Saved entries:
BEGIN

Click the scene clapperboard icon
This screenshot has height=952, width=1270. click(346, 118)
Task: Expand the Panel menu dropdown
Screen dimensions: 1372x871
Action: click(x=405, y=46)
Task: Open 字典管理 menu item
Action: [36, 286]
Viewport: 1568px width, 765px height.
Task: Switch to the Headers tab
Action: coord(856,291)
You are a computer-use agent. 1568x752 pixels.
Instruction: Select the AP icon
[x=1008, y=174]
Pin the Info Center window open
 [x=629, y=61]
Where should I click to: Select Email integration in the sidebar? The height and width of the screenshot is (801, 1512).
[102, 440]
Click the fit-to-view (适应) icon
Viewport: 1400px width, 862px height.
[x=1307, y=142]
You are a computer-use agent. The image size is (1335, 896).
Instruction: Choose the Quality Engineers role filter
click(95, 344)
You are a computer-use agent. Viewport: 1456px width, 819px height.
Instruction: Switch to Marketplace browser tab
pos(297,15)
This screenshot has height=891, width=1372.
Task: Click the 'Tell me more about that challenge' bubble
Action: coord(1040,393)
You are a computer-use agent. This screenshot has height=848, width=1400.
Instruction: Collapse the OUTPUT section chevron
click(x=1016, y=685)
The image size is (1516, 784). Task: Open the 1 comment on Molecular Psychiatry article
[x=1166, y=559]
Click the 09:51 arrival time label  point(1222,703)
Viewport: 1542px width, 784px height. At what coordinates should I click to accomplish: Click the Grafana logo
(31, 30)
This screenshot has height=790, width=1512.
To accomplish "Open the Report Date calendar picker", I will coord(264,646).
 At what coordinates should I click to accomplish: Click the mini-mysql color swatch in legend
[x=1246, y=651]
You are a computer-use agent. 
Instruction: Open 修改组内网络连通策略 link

END

> **Task details**: Could you reproduce every record exactly as shown above?

> **Solution**:
Click the scene clapperboard icon
This screenshot has height=952, width=1270. click(346, 118)
Task: Expand the Panel menu dropdown
Screen dimensions: 1372x871
Action: click(x=405, y=46)
Task: Open 字典管理 menu item
Action: [36, 286]
Viewport: 1568px width, 765px height.
Task: Switch to the Headers tab
Action: coord(856,291)
You are a computer-use agent. 1568x752 pixels.
Instruction: Select the AP icon
[x=1008, y=174]
Pin the Info Center window open
 [x=629, y=61]
Where should I click to: Select Email integration in the sidebar? The height and width of the screenshot is (801, 1512).
[102, 440]
Click the fit-to-view (适应) icon
Viewport: 1400px width, 862px height.
[x=1307, y=142]
You are a computer-use agent. The image size is (1335, 896).
Instruction: Choose the Quality Engineers role filter
click(95, 344)
You are a computer-use agent. Viewport: 1456px width, 819px height.
Instruction: Switch to Marketplace browser tab
pos(297,15)
This screenshot has height=891, width=1372.
Task: Click the 'Tell me more about that challenge' bubble
Action: coord(1040,393)
You are a computer-use agent. This screenshot has height=848, width=1400.
Instruction: Collapse the OUTPUT section chevron
click(x=1016, y=685)
The image size is (1516, 784). Task: Open the 1 comment on Molecular Psychiatry article
[x=1166, y=559]
Click the 09:51 arrival time label  point(1222,703)
Viewport: 1542px width, 784px height. At what coordinates should I click to accomplish: Click the Grafana logo
(31, 30)
This screenshot has height=790, width=1512.
To accomplish "Open the Report Date calendar picker", I will coord(264,646).
 At what coordinates should I click to accomplish: Click the mini-mysql color swatch in legend
[x=1246, y=651]
You are a computer-use agent. 
Instruction: Open 修改组内网络连通策略 link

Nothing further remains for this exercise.